● **DIRECTIONS**:
Transcribe, word for word and without additions, each line below from the one containing "Instruction: Open the red" through the one containing "Task: Open the Manage gear settings icon", both ends included.
[SUPPLIED MATERIAL Boundary: Start]
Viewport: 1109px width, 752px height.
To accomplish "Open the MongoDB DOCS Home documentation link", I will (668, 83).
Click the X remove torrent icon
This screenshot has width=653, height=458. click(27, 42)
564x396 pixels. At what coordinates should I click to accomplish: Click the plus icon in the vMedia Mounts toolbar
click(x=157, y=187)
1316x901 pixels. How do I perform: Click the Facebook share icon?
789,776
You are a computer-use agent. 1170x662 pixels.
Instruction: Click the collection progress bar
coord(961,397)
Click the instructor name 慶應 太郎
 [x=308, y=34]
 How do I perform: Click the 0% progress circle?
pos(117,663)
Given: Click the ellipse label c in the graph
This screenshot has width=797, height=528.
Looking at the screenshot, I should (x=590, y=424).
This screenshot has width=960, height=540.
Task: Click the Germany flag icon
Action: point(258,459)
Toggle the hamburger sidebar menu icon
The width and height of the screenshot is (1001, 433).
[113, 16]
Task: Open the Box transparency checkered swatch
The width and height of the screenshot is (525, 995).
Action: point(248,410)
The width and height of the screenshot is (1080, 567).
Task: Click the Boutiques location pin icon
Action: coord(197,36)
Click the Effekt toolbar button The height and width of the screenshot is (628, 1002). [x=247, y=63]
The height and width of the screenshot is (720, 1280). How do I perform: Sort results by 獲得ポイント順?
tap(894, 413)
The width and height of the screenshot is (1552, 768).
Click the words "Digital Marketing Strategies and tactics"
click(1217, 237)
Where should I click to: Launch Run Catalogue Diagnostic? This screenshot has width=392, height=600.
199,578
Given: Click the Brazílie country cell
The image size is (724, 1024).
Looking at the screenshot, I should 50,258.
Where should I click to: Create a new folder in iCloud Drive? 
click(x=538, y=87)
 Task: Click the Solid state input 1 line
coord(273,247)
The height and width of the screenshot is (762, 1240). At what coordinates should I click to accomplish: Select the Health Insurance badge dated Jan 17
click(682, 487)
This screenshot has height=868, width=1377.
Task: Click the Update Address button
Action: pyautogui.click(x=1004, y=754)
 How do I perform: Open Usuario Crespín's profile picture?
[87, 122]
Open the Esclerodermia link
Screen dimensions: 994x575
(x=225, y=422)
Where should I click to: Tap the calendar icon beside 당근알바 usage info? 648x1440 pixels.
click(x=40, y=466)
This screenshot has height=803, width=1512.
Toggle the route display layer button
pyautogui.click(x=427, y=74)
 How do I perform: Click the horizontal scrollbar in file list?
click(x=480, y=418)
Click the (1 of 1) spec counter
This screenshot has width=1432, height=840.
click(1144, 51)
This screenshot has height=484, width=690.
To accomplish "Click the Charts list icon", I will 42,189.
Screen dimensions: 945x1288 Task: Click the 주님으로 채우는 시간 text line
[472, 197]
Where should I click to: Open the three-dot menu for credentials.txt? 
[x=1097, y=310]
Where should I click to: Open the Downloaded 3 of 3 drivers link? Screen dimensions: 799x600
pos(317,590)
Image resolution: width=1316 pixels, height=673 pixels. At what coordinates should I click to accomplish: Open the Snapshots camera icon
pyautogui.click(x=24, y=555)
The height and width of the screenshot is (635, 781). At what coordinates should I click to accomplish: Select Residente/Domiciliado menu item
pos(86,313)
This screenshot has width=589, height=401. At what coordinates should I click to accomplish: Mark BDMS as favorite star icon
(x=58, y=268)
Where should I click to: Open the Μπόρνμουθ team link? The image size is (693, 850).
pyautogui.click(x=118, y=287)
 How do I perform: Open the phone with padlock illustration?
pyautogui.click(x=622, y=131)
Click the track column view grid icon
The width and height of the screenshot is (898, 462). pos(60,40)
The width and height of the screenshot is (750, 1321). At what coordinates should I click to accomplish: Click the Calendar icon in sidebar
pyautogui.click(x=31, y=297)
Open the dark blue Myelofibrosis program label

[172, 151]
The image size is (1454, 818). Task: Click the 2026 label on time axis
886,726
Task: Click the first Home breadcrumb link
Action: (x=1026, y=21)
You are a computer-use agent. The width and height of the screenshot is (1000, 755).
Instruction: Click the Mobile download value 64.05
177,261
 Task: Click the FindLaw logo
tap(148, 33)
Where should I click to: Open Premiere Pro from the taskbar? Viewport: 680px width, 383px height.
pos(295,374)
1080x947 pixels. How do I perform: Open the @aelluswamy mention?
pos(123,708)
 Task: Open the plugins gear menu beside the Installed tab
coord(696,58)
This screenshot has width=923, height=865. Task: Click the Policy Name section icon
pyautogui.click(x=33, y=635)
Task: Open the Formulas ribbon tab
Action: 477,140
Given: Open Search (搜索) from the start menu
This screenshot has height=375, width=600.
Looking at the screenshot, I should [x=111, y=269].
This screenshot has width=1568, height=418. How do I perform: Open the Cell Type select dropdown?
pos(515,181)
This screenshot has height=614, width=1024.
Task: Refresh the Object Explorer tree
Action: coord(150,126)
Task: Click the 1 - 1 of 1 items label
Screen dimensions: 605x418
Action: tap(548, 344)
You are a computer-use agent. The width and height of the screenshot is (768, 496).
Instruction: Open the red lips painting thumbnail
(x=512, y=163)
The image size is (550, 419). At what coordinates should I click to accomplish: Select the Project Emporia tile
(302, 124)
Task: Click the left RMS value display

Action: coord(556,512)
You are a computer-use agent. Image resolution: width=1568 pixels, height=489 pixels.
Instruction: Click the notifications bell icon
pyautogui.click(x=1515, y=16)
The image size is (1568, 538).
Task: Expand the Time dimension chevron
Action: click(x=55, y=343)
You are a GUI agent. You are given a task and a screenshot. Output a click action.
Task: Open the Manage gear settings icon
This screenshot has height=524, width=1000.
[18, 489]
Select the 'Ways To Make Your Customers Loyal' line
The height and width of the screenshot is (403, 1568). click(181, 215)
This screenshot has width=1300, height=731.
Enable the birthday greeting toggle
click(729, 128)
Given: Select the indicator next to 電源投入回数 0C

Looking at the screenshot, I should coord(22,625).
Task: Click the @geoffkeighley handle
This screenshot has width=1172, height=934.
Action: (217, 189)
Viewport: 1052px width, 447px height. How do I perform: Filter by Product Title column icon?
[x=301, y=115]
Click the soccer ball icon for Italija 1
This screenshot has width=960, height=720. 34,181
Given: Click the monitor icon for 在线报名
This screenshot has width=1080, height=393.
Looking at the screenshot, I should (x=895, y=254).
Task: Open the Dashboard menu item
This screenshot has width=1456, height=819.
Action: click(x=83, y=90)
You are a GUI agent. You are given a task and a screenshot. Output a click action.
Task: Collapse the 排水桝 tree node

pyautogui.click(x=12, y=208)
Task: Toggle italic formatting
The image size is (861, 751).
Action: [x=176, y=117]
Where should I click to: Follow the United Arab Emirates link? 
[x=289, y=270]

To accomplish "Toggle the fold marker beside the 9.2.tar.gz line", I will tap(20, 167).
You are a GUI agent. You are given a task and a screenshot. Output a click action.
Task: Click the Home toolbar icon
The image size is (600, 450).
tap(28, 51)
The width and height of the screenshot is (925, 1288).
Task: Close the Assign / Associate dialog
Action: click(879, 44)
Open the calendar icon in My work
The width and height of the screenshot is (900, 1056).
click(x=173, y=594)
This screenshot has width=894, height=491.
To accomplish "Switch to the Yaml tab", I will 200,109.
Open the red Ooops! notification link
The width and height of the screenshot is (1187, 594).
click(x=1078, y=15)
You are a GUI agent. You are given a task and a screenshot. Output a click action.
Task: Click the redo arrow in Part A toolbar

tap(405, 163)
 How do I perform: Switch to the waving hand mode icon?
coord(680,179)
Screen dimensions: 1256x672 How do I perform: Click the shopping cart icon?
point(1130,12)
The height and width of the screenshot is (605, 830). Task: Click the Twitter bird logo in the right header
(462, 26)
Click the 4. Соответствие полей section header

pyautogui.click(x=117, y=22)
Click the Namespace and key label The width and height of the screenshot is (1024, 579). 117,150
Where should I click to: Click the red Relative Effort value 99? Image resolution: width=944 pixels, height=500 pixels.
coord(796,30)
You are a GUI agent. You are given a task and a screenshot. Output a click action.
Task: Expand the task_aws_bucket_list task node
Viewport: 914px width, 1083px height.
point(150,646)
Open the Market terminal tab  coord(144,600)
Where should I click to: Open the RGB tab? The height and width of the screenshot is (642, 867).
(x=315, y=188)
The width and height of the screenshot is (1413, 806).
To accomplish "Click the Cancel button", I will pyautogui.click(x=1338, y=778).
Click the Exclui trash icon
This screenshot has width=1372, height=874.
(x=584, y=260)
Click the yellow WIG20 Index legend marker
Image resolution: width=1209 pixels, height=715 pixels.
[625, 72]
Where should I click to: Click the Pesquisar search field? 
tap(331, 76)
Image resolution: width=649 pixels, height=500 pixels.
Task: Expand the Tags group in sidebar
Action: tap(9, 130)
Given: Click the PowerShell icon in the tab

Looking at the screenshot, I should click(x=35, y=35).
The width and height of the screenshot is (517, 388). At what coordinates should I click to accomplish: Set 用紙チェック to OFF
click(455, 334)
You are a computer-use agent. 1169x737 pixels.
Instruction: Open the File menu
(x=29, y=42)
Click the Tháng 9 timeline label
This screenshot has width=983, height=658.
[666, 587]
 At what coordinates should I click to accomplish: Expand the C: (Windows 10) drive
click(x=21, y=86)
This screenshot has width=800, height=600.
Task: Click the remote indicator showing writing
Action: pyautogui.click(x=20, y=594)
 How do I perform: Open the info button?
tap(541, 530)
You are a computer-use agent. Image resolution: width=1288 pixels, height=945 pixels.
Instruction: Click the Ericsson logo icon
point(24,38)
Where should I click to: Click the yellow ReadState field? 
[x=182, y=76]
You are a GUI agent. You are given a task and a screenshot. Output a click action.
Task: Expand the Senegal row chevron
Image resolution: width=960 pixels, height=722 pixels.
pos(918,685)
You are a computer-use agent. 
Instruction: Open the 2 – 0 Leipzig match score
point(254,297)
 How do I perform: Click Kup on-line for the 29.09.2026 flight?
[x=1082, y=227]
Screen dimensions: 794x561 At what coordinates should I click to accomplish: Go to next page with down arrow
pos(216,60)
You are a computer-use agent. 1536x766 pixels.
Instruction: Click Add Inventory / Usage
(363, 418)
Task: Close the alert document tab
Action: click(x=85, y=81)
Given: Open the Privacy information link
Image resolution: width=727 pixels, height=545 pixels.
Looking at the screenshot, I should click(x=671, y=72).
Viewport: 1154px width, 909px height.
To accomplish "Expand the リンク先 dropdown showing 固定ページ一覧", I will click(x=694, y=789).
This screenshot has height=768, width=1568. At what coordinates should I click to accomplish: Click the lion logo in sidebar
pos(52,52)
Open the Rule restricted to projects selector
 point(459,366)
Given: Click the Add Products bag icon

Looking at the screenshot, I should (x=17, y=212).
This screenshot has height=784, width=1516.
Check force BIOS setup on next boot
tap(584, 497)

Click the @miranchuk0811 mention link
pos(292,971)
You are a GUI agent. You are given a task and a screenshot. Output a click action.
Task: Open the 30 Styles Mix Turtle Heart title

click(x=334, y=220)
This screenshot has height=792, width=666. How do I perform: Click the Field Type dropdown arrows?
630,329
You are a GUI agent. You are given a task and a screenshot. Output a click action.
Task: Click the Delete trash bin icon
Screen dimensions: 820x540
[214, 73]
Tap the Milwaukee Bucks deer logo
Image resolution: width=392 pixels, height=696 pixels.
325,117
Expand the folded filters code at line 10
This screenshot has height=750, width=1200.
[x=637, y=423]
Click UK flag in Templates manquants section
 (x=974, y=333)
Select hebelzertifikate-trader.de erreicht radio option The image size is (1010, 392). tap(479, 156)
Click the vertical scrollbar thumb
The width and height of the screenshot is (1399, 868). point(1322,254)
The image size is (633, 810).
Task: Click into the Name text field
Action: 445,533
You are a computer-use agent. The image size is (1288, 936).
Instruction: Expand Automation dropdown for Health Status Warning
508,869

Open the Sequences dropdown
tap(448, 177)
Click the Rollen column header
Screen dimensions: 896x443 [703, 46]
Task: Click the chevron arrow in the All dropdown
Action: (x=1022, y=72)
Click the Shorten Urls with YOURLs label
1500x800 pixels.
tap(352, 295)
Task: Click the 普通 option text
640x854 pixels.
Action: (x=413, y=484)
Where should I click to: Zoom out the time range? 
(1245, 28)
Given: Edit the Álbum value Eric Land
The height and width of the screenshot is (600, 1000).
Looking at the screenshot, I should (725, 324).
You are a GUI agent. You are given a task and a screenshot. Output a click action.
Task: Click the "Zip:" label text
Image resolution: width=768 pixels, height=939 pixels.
[SUPPLIED MATERIAL Boundary: End]
● **FINISHED TASK**:
Instruction: Open the red lips painting thumbnail
(x=512, y=163)
The image size is (550, 419). At what coordinates should I click to accomplish: Select the Project Emporia tile
(302, 124)
Task: Click the left RMS value display

Action: coord(556,512)
You are a computer-use agent. Image resolution: width=1568 pixels, height=489 pixels.
Instruction: Click the notifications bell icon
pyautogui.click(x=1515, y=16)
The image size is (1568, 538).
Task: Expand the Time dimension chevron
Action: click(x=55, y=343)
You are a GUI agent. You are given a task and a screenshot. Output a click action.
Task: Open the Manage gear settings icon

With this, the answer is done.